EXERCISE
Could you reproduce the lines of the material starting at the one containing "Games im Juni 2026 (294, 467)" and ending at the one containing "Algemene voorwaarden (314, 1172)", both included? Leave the pictures out of your answer.

Source records:
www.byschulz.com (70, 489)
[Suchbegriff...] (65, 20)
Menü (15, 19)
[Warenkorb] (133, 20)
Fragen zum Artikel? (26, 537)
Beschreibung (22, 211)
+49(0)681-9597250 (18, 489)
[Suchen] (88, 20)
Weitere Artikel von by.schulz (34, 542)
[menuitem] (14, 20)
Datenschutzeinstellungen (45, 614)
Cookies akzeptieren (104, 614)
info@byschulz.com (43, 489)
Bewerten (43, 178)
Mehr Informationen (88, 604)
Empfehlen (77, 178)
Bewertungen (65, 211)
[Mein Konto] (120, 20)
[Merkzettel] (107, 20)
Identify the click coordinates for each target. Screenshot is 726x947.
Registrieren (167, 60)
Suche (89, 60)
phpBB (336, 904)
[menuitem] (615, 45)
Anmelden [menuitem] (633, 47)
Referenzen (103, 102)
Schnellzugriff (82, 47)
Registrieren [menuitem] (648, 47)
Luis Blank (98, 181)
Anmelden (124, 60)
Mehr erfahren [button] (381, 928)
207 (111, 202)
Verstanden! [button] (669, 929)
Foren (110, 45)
...
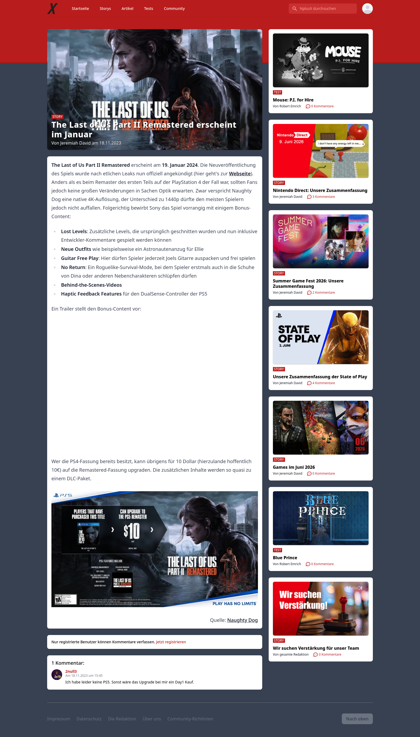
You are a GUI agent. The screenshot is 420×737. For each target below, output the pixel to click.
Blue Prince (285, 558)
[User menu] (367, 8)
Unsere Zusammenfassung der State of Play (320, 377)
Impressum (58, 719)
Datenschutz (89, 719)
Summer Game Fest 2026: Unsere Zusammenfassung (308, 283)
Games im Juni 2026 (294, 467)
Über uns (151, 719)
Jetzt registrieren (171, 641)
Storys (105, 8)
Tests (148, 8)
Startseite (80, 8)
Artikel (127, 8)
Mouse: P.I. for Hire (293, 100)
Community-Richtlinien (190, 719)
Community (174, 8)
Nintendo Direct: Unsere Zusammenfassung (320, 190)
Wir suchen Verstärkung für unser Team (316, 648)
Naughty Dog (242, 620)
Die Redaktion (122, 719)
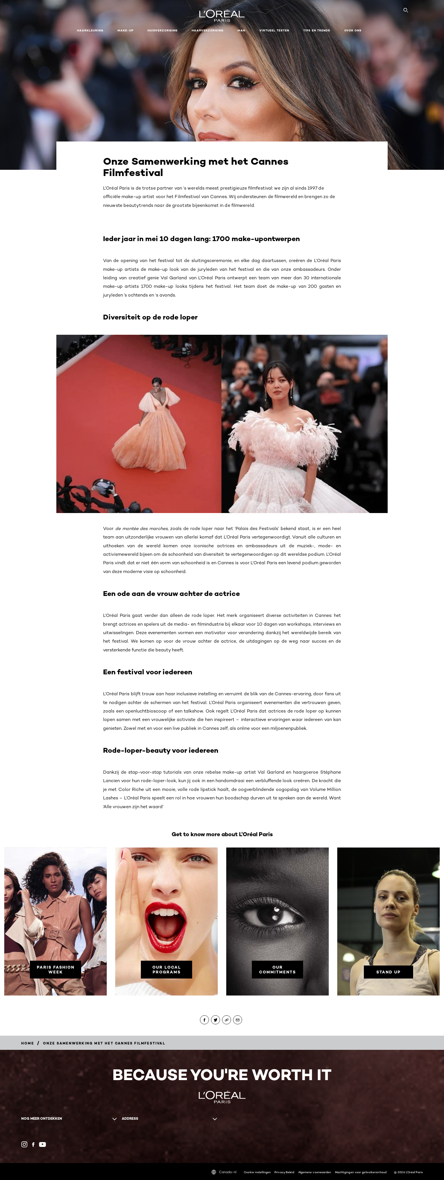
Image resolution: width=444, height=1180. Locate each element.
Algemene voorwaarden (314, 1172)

ANSWER TO THE PROBLEM
Games im Juni 2026 (294, 467)
Über uns (151, 719)
Jetzt registrieren (171, 641)
Storys (105, 8)
Tests (148, 8)
Startseite (80, 8)
Artikel (127, 8)
Mouse: P.I. for Hire (293, 100)
Community-Richtlinien (190, 719)
Community (174, 8)
Nintendo Direct: Unsere Zusammenfassung (320, 190)
Wir suchen Verstärkung für unser Team (316, 648)
Naughty Dog (242, 620)
Die Redaktion (122, 719)
Image resolution: width=444, height=1180. Locate each element.
Algemene voorwaarden (314, 1172)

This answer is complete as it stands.